__Task goal__
Pictures are not part of the answer. Write out exactly the lines from the one containing "Image resolution: width=512" through the end of the material below.

__Working data__

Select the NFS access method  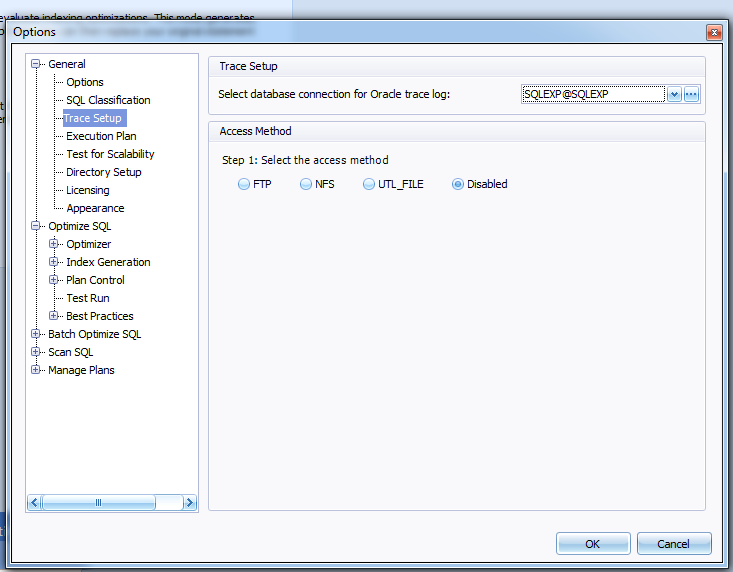click(306, 184)
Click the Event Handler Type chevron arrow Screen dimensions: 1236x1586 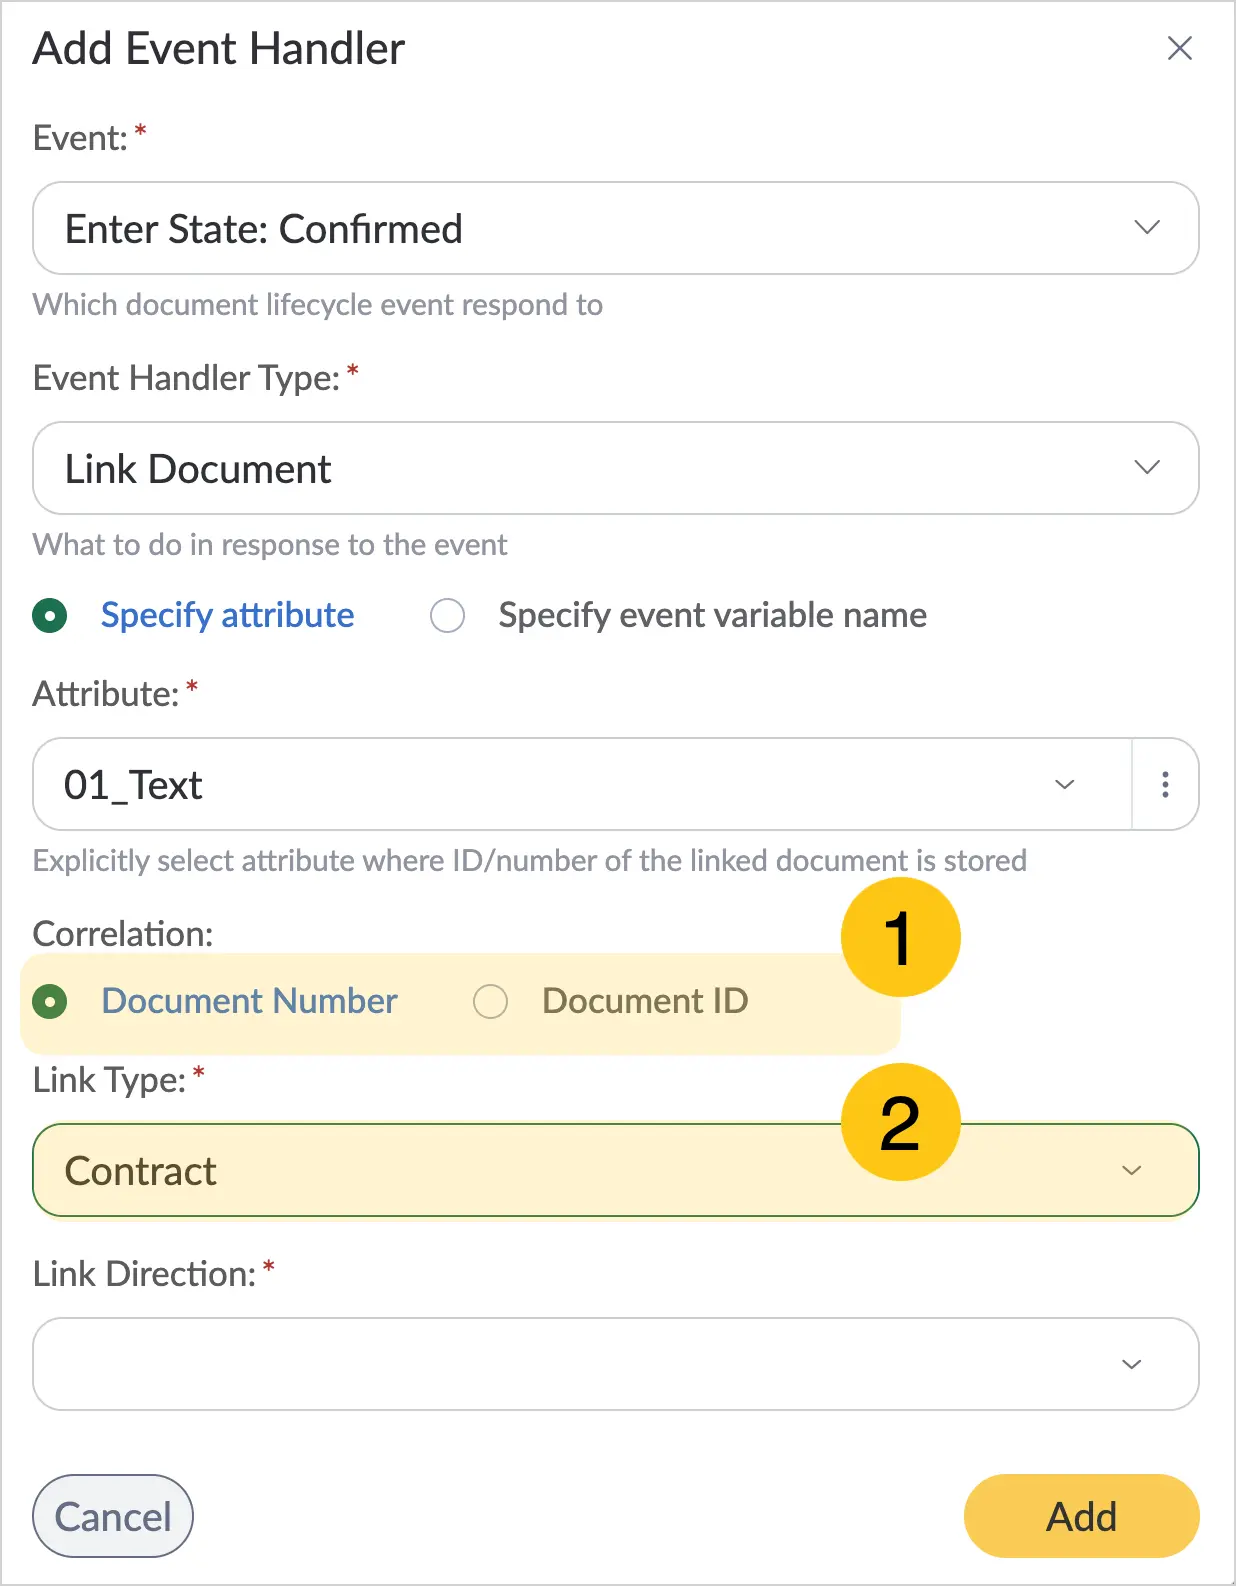1146,467
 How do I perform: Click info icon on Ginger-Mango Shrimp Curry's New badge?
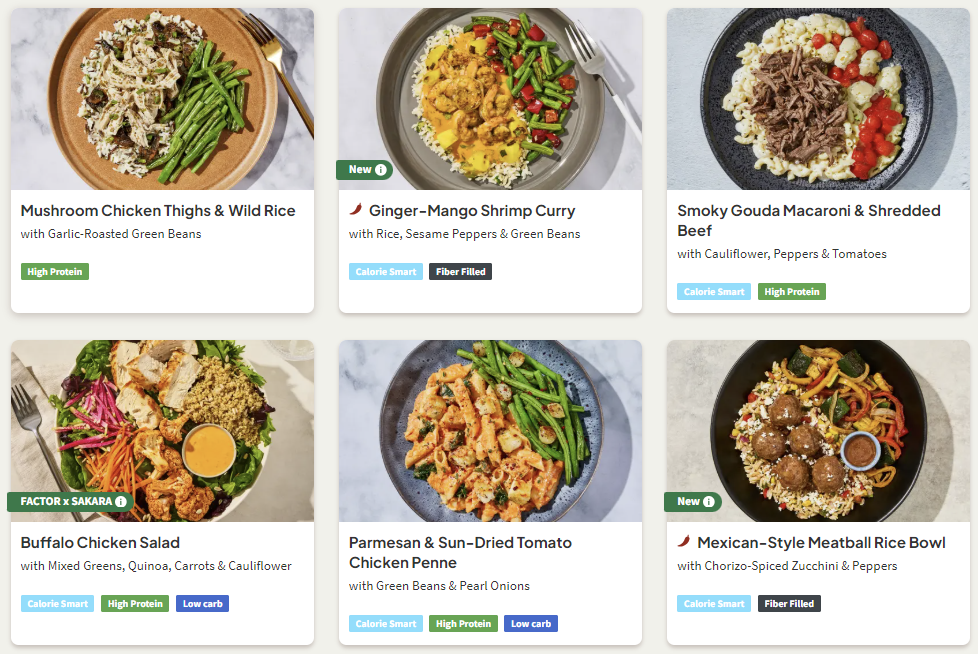click(x=382, y=170)
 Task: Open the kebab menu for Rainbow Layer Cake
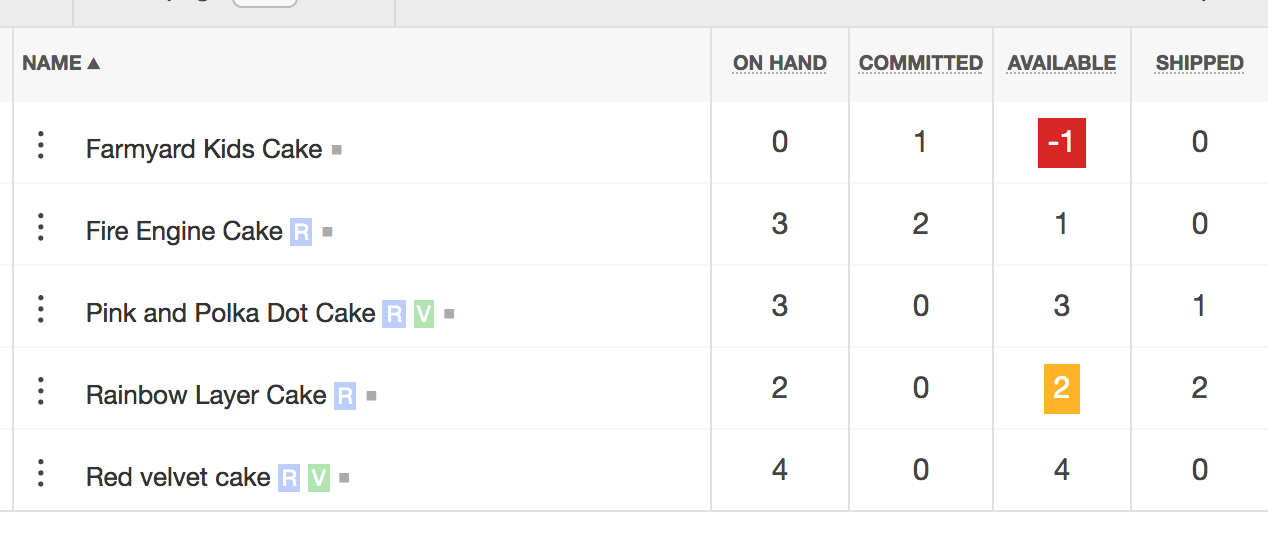click(41, 392)
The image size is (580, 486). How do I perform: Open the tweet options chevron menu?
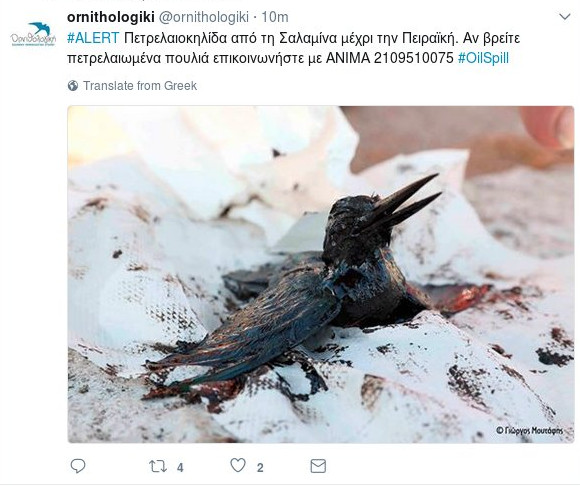[x=564, y=17]
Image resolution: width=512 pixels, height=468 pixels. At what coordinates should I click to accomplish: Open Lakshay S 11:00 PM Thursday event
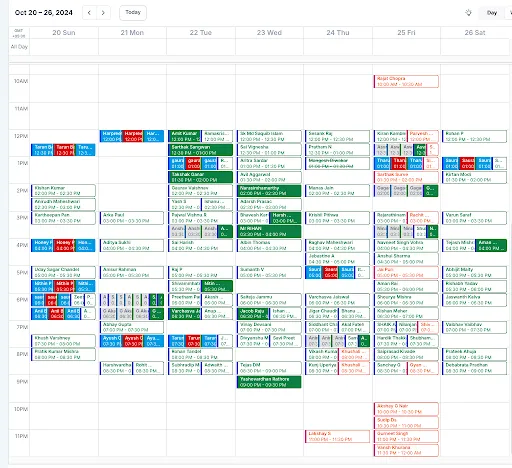[337, 436]
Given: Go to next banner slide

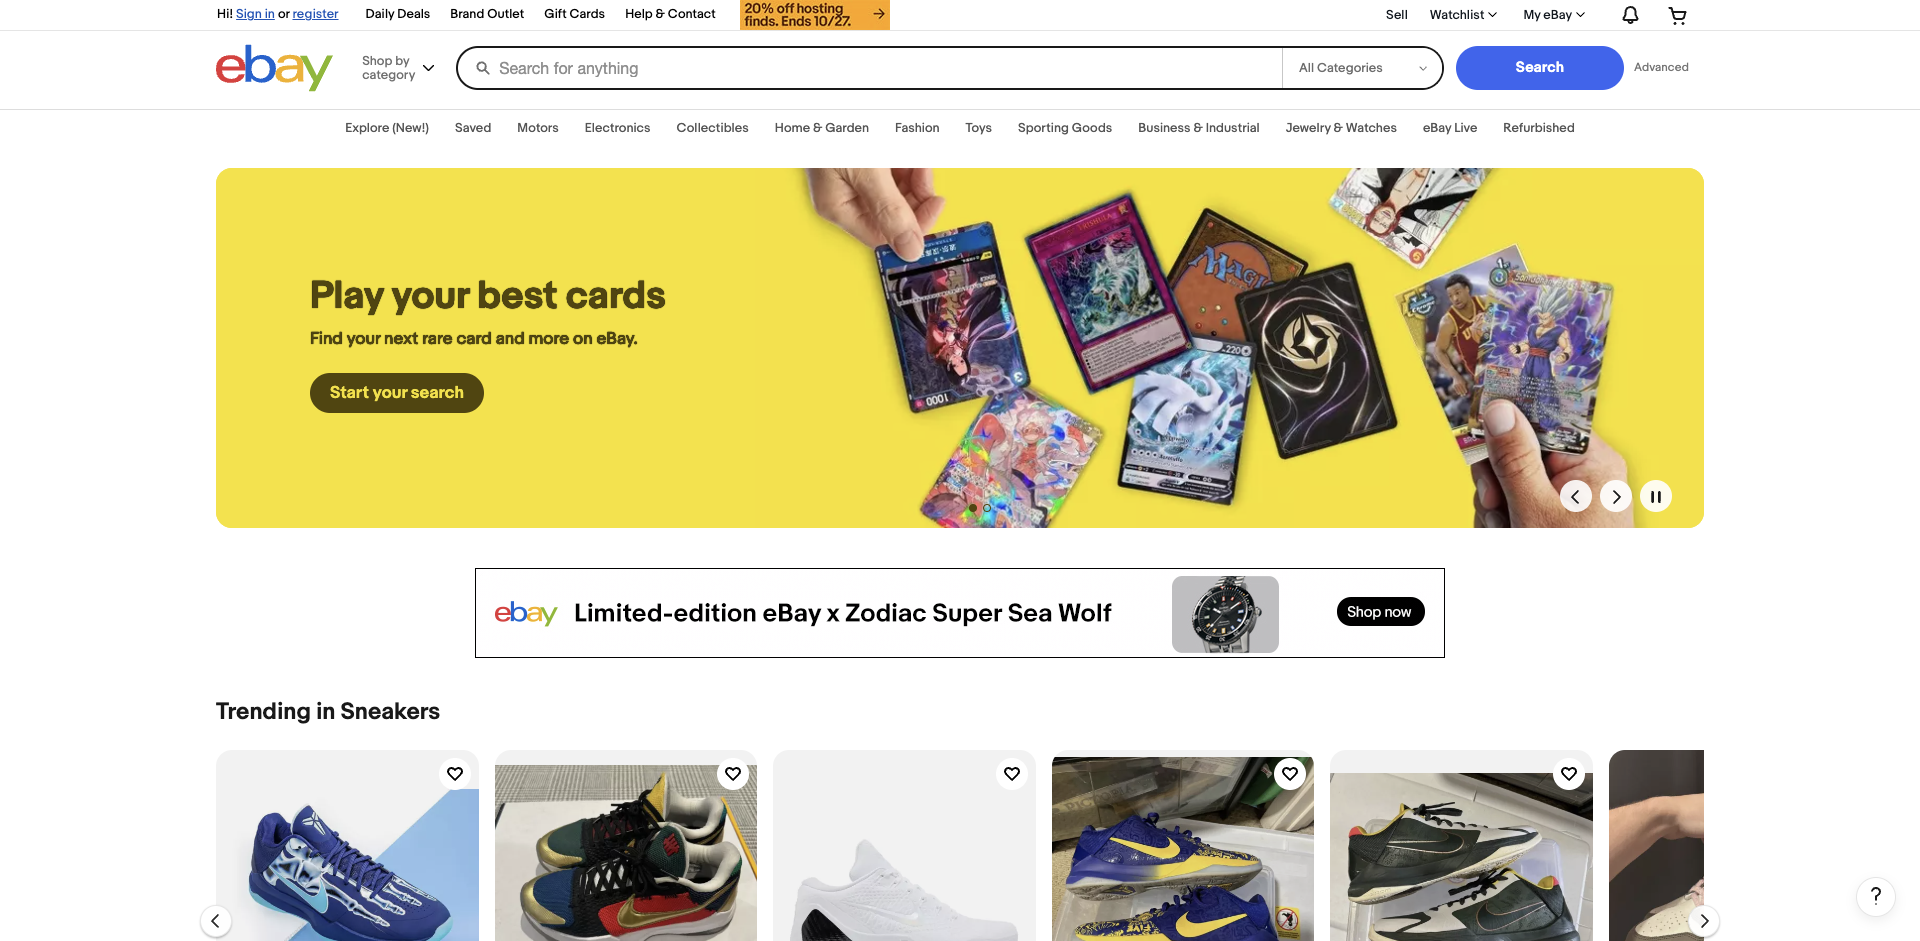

__Exercise output__
Image resolution: width=512 pixels, height=468 pixels. At what coordinates should I click to accomplish: Open Lakshay S 11:00 PM Thursday event
[337, 436]
Given: Go to next banner slide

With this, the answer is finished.